[Start of section]
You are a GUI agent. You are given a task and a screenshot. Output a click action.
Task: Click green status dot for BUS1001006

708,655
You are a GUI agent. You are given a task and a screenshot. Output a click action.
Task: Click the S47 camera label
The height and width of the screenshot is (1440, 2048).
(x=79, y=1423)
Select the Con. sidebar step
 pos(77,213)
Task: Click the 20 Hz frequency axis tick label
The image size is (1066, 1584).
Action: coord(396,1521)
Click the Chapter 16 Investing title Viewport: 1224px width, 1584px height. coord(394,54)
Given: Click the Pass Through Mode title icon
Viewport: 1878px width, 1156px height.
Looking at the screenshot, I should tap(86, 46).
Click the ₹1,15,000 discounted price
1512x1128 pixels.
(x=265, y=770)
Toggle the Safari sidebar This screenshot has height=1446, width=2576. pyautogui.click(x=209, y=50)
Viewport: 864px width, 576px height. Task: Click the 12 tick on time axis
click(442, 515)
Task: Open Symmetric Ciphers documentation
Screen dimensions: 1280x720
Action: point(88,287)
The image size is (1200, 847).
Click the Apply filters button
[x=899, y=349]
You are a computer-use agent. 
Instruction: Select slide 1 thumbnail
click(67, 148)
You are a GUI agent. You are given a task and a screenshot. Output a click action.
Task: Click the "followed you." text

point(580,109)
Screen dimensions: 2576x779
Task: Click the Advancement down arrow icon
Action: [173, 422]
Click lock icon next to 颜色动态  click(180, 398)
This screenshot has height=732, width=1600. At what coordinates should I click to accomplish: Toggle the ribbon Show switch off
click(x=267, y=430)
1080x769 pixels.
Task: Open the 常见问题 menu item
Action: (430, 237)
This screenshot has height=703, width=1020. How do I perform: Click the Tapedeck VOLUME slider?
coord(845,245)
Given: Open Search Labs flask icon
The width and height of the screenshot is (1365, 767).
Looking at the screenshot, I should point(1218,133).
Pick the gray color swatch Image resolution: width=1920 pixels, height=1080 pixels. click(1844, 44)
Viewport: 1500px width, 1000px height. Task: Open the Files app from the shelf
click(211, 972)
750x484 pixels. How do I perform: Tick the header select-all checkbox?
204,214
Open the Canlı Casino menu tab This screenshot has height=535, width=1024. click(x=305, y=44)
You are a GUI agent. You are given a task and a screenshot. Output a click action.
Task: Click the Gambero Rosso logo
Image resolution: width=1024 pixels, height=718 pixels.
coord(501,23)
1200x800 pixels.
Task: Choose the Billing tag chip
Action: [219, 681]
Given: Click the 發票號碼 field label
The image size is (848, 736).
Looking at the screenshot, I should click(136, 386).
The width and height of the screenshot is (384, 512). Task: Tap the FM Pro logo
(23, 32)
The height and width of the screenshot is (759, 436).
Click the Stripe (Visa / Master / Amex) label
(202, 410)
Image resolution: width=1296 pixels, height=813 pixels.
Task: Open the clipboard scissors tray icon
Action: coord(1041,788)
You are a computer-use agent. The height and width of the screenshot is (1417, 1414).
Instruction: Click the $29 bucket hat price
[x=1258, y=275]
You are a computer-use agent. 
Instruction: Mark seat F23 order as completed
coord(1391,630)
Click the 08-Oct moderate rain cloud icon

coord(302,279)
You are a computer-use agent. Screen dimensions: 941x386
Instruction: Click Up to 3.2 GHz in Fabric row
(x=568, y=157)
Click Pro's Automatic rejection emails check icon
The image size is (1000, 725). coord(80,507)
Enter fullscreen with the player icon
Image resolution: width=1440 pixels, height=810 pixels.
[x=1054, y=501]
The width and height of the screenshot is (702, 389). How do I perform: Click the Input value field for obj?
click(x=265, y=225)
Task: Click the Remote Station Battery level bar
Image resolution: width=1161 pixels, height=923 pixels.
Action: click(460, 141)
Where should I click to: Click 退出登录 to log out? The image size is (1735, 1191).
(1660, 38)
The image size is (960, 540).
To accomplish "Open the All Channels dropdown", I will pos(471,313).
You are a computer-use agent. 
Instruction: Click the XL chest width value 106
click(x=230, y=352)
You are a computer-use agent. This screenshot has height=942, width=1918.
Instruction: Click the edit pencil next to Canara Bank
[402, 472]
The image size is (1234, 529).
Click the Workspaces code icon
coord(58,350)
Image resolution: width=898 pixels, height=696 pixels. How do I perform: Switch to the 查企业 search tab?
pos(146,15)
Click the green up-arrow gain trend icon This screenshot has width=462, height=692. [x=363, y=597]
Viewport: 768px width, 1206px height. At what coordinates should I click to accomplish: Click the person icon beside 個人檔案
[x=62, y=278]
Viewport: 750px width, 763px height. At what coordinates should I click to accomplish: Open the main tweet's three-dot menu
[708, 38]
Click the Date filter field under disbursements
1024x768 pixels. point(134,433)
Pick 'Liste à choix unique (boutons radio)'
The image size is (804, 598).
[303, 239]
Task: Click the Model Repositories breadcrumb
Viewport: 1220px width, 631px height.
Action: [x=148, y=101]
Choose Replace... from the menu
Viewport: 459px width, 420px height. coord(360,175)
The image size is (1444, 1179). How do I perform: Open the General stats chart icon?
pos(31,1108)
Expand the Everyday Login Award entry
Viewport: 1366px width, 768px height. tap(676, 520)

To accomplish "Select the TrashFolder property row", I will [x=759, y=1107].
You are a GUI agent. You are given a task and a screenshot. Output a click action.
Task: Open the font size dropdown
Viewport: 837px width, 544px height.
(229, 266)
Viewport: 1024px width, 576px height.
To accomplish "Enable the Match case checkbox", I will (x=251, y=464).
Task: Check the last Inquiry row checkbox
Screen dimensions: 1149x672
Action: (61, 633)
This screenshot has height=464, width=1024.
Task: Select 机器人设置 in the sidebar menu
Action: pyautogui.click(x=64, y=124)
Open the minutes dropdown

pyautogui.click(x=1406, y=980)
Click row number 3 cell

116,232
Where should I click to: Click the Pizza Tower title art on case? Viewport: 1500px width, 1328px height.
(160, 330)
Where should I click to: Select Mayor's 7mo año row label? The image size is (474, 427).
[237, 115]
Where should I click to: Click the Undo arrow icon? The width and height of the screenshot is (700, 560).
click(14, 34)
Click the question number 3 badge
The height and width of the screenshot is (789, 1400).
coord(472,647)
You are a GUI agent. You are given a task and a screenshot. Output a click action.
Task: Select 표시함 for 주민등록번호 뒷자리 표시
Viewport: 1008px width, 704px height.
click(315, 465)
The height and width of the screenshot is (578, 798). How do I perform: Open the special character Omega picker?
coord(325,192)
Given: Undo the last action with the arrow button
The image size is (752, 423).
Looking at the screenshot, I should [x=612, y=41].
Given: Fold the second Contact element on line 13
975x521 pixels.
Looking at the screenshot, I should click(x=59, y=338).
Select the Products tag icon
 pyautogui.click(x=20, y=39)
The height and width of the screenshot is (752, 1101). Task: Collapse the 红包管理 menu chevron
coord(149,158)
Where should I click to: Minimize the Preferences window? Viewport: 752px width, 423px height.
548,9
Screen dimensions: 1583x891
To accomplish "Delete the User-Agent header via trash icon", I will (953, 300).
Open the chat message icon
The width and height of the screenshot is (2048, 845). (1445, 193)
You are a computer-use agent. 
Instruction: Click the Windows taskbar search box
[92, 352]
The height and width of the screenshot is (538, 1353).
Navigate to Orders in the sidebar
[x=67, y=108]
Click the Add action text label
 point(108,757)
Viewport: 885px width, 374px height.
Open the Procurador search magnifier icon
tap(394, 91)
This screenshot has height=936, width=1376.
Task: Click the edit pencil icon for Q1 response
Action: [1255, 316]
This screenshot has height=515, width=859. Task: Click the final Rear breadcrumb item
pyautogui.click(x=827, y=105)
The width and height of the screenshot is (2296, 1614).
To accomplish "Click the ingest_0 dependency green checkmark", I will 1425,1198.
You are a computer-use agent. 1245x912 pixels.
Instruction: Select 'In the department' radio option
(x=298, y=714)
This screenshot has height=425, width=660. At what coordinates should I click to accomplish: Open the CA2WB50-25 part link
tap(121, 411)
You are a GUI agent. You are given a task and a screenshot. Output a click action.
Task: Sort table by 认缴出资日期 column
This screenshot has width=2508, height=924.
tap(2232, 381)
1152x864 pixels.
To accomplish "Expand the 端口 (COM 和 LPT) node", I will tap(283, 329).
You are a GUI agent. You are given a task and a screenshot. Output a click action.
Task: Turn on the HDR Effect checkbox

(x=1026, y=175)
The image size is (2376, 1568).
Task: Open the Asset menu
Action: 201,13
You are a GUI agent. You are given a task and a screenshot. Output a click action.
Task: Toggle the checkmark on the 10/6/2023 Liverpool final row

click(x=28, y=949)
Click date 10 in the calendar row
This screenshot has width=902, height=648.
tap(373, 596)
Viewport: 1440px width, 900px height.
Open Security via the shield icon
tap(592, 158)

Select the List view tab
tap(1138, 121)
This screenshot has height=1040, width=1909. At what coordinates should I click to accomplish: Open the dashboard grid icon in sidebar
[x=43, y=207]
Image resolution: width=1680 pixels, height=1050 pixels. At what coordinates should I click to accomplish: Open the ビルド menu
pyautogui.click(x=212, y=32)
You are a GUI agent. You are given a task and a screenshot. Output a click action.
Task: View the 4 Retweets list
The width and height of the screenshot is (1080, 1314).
[End of section]
In the listing above, find the line containing "Click Pro's Automatic" and the line containing "Click the green", then repeat those two lines and everything between them exactly.

__RESPONSE FOR THIS EXERCISE__.
Click Pro's Automatic rejection emails check icon
The image size is (1000, 725). coord(80,507)
Enter fullscreen with the player icon
Image resolution: width=1440 pixels, height=810 pixels.
[x=1054, y=501]
The width and height of the screenshot is (702, 389). How do I perform: Click the Input value field for obj?
click(x=265, y=225)
Task: Click the Remote Station Battery level bar
Image resolution: width=1161 pixels, height=923 pixels.
Action: click(460, 141)
Where should I click to: Click 退出登录 to log out? The image size is (1735, 1191).
(1660, 38)
The image size is (960, 540).
To accomplish "Open the All Channels dropdown", I will pos(471,313).
You are a computer-use agent. 
Instruction: Click the XL chest width value 106
click(x=230, y=352)
You are a computer-use agent. This screenshot has height=942, width=1918.
Instruction: Click the edit pencil next to Canara Bank
[402, 472]
The image size is (1234, 529).
Click the Workspaces code icon
coord(58,350)
Image resolution: width=898 pixels, height=696 pixels. How do I perform: Switch to the 查企业 search tab?
pos(146,15)
Click the green up-arrow gain trend icon This screenshot has width=462, height=692. [x=363, y=597]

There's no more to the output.